The decisions of which readings to prefer in the critical editions are not made by one person, but rather by a committee of scholars. Dr. Bruce Metzger was one of several scholars who participated in the committee that chose ‘Lord’, and in his textual commentary he communicates the exact reason why it was preferred:
Despite the weighty attestation supporting Ἰησοῦς (A B 33 81 322 323 424c 665 1241 1739 1881 2298 2344 vg cop, bo eth Origen Cyril Jerome Bede; ὁ Ἰησοῦς 88 915), a majority of the Committee was of the opinion that the reading was difficult to the point of impossibility, and explained its origin in terms of transcriptional oversight (ΚΧ being taken for ΙΧ). It was also observed that nowhere else does the author employ Ἰησοῦς alone, but always Ἰησοῦς Χριστός. The unique collocation θεὸς Χριστός read by P72 (did the scribe intend to write θεοῦ χριστός, “God’s anointed one”?) is probably a scribal blunder; otherwise one would expect that Χριστός would be represented also in other witnesses. The great majority of witnesses read ὁ before κύριος, but on the strength of its absence from א Ψ and the tendency of scribes to add the article, it was thought best to enclose ὁ within square brackets. (Metzger 723)

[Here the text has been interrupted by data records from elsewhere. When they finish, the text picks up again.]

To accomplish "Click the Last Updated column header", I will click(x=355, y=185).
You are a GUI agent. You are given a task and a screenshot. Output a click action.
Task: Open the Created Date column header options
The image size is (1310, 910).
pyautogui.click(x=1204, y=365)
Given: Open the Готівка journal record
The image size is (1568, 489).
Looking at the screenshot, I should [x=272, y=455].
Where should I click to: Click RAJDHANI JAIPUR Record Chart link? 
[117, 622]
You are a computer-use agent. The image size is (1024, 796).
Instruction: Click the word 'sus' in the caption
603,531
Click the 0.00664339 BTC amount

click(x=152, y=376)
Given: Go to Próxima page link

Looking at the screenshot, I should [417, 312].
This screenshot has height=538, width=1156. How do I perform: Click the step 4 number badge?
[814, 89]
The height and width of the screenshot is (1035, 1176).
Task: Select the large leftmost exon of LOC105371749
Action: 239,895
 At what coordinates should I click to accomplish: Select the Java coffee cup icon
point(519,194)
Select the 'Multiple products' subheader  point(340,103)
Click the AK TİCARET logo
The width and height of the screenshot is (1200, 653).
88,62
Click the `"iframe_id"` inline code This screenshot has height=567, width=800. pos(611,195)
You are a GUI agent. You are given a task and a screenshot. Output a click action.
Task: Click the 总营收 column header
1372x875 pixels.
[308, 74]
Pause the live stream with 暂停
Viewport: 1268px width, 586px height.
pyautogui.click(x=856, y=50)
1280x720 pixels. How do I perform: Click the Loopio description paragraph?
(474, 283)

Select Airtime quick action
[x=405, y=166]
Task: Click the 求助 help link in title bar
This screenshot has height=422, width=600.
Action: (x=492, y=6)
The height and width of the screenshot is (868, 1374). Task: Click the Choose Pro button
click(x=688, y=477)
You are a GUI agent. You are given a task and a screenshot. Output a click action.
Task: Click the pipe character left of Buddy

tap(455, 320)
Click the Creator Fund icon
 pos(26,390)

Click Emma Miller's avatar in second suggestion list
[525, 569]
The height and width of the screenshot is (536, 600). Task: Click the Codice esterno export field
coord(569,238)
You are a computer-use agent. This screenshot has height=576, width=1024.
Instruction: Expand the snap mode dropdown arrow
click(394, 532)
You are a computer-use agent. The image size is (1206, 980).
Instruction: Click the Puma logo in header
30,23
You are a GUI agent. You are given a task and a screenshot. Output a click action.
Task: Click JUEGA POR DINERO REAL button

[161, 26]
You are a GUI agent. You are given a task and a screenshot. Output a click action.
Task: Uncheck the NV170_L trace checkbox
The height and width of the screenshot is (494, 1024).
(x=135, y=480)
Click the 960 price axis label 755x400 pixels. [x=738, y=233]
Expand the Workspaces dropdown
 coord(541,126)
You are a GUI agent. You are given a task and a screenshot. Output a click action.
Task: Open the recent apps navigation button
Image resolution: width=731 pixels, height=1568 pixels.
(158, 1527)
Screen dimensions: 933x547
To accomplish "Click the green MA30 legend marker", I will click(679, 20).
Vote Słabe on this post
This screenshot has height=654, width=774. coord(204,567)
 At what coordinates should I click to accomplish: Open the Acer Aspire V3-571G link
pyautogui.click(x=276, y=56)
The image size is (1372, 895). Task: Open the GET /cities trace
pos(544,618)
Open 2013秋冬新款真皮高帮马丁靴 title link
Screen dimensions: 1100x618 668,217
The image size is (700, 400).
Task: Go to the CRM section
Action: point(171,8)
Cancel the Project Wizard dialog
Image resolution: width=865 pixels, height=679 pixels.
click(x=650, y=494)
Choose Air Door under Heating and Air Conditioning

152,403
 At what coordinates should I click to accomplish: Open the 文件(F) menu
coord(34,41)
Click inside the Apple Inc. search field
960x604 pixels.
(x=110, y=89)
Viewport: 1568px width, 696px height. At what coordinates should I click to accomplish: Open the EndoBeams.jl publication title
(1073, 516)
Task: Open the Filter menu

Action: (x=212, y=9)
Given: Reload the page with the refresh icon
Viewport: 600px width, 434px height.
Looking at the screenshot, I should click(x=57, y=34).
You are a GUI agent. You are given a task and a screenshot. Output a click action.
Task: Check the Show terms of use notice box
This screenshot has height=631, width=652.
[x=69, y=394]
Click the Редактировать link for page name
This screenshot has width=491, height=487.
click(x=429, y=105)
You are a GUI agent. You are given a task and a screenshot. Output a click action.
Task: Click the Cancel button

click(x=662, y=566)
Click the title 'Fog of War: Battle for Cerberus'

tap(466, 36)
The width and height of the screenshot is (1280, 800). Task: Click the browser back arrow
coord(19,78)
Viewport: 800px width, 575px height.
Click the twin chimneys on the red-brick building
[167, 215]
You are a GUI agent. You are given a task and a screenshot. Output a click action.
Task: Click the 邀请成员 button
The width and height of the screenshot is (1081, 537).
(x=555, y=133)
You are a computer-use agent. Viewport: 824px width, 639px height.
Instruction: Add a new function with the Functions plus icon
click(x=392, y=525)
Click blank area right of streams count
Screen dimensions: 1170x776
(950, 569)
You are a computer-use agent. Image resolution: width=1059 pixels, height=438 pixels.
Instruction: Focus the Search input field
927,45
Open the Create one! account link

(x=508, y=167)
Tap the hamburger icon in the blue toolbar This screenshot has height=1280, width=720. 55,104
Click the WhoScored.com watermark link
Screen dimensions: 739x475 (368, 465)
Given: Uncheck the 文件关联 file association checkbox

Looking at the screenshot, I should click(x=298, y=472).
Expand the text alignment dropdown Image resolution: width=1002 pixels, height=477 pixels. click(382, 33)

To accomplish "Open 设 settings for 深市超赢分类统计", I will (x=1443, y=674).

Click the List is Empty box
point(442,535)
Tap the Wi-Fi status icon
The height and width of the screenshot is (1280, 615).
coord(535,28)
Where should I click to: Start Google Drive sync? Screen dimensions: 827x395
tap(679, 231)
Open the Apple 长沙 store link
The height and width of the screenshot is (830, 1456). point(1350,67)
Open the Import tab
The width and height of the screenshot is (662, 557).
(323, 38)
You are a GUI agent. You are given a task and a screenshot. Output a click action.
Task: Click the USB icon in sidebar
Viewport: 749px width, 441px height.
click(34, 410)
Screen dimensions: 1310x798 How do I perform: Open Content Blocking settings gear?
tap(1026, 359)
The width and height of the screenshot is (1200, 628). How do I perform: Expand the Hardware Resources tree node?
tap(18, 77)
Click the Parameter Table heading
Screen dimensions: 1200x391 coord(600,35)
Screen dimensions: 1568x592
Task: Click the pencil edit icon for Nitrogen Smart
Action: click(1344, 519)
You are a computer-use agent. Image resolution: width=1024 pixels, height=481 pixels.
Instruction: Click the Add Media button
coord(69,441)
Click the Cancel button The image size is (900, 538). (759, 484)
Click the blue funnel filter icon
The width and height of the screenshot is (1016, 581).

After explaining the Committee’s rationale to prefer ‘Lord’ over ‘Jesus’, Metzger then follows with his own dissenting opinion:
[Critical principles seem to require the adoption of Ἰησοῦς, which admittedly is the best attested reading among Greek and versional witnesses (see above). Struck by the strange and unparalleled mention of Jesus in a statement about the redemption out of Egypt (yet compare Paul’s reference to Χριστός in 1 Cor 10:4), copyists would have substituted (ὁ) κύριος or ὁ θεός. (Metzger 724)
In Bruce Metzger’s dissent, he states that ‘Jesus’ is “the best attested reading among Greek and versional witnesses” and that “critical principles seem to require the adoption of Ἰησοῦς [Jesus].” In other words, a theologically unbiased decision based purely on the principles of textual criticism would prefer ‘Jesus’ here—not ‘Lord’.
The reason for it not being chosen was that a majority of the Committee felt “the reading was difficult to the point of impossibility.” They were convinced, it seems, of the extreme unlikelihood that Jude would have written that Jesus was alive and active within an Old Testament narrative. Perhaps they couldn’t stomach the idea that the earliest Christians believed Jesus existed prior to His physical human birth, something scripture itself attests to in John 1:1.
Fortunately, the reading ‘Jesus’ is now chosen in the Nestle’s critical text, even though Dr. Metzger is unfortunately no longer with us.
Metzger, Bruce M. A Textual Commentary on the Greek New Testament; a Companion Volume to the United Bible Societies’ Greek New Testament (2nd Ed.). N.p.: Hendrickson Pub, 2006. Print.